Raindareviews
Matching intereviews, this page is a disorganized list of paragraphs describing games and other media that I've played and liked or didn't like, with a focus on MegaTen titles. I won't be giving synopses or basic descriptions of each game; Wikipedia is much more suited to that.
- Shin Megami Tensei. An RPG with simplistic core gameplay but a novel alignment system and some nice atmosphere. The Sega CD version doesn't improve the game's flaws, but doubles down on that atmosphere. The main plot is somewhat loose, but this allows the game to incorporate scenarios from being arrested and brought to a hospital so that demons can experiment on you, to summoning an octopus to explore a flooded city. The game feels like walking out of one horror story and into another, in sequence. Worth playing? Maybe. Best comparison? Ham sandwich.

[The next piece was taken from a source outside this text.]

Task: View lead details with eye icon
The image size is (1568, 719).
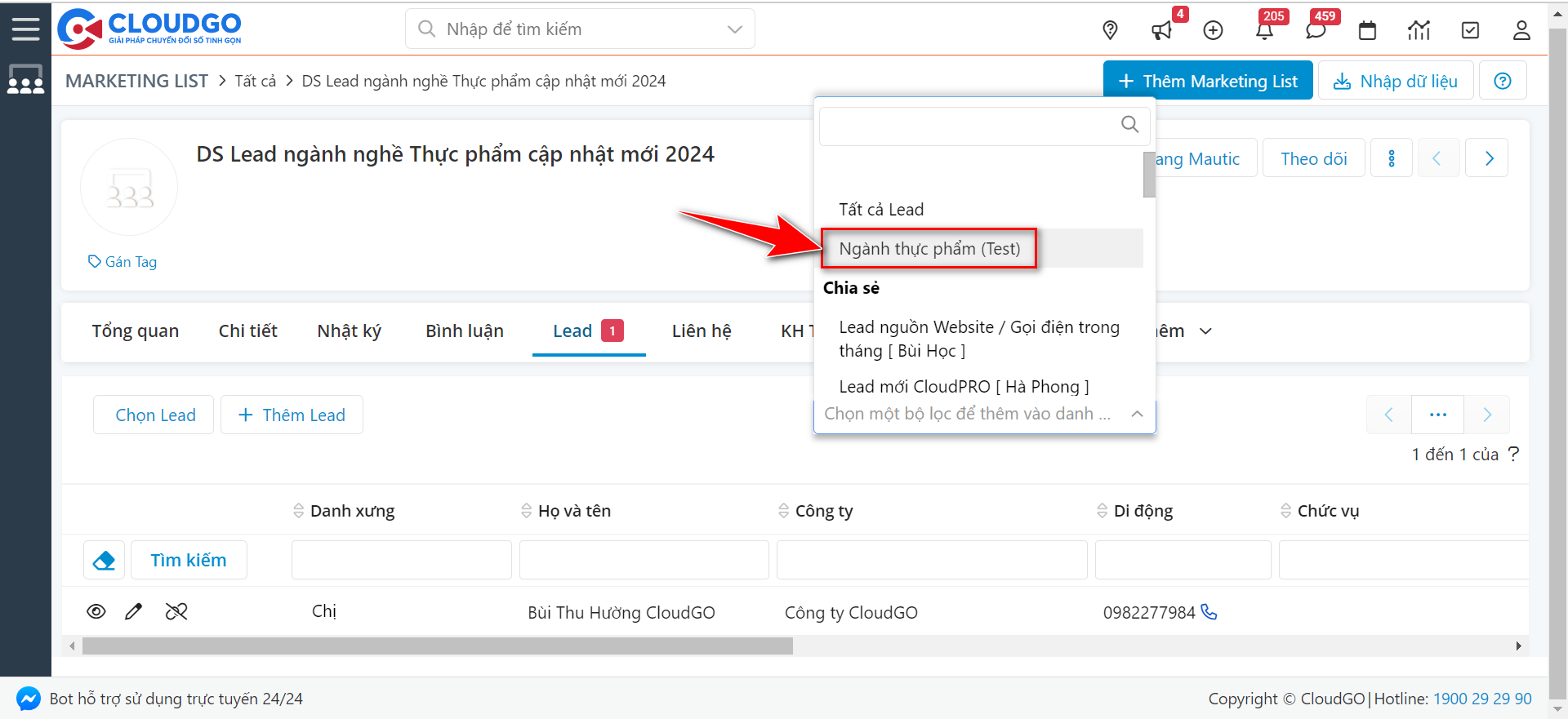Action: tap(96, 611)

- Digital Devil Story: Megami Tensei II. The predecessor to SMT above, and in my opinion a better game. The core gameplay is similar, but the balance is much tighter and the dungeons are more compact and dense with things to find, making for an overall better game. The atmosphere, in both the Famicom and Super Famicom versions, is excellent as well. The game is just as experimental as SMT but doesn't feel experimental — it feels focused, complete. Worth playing? Yes, either version. Best comparison? Saratoga chips, the original potato chip.
- Shin Megami Tensei II. Compared to Shin Megami Tensei and to Megami Tensei II before it, Shin Megami Tensei II is even more experimental and even less focused in its design and writing. This made SMT a downgrade to MT, and it makes SMT2 a downgrade to SMT as well. The game's strategic elements are somewhat improved by demons having more skills and fusion inheritance being introduced to the series, but the battles are even easier than they already were, and the dungeon design is very uninspired. The game has a lot of setpieces — a dystopian cyberpunk theocracy, an underworld full of mutants made out of the shell of Tokyo, and the demon world itself — but none of it comes together to make a compelling story or a cohesive setting. The game has more player-named characters than SMT, which again had more than MT2, and yet it does less with almost all of them. SMT2 just doesn't hold together, like a mediocre sandwich falling apart in your hands, and that's a shame. Worth playing? No. Best comparison? Wackily-named "UFO Burger" from a gimmick restaurant.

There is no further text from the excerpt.